** RECORDS SHOWN follows **

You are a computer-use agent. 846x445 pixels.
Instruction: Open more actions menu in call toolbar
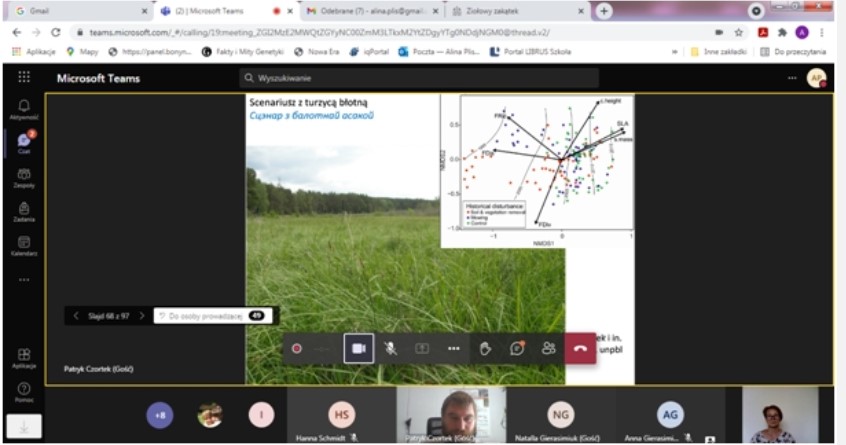pyautogui.click(x=453, y=348)
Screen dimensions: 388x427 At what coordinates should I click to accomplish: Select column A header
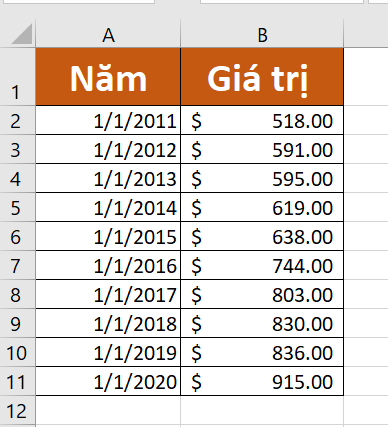tap(108, 34)
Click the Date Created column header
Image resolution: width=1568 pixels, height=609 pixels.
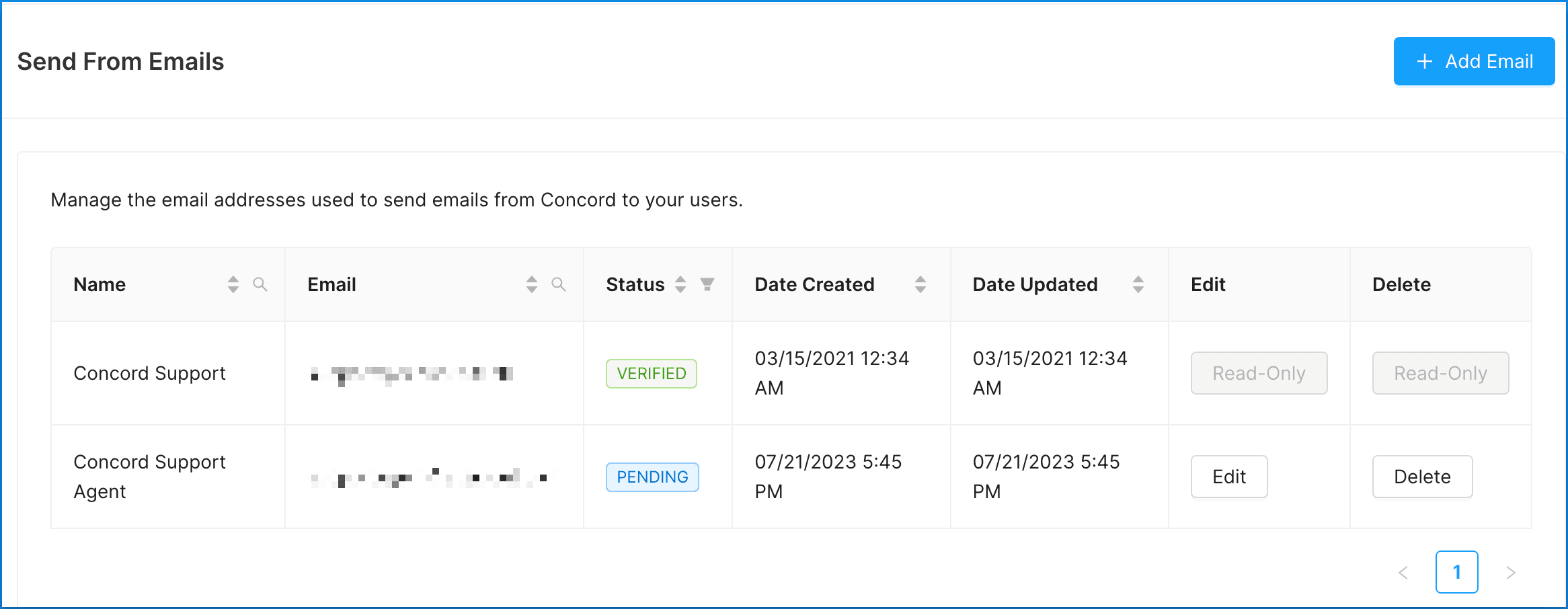pos(814,284)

** End of RECORDS SHOWN **

ASSIGNMENT: Pictures are to be left out, and the lines from the beginning of the records through the line with "Click the Date Created column header" are to be printed exactly, with nothing added.

PROBLEM SOLUTION:
You are a computer-use agent. 846x445 pixels.
Instruction: Open more actions menu in call toolbar
pyautogui.click(x=453, y=348)
Screen dimensions: 388x427 At what coordinates should I click to accomplish: Select column A header
tap(108, 34)
Click the Date Created column header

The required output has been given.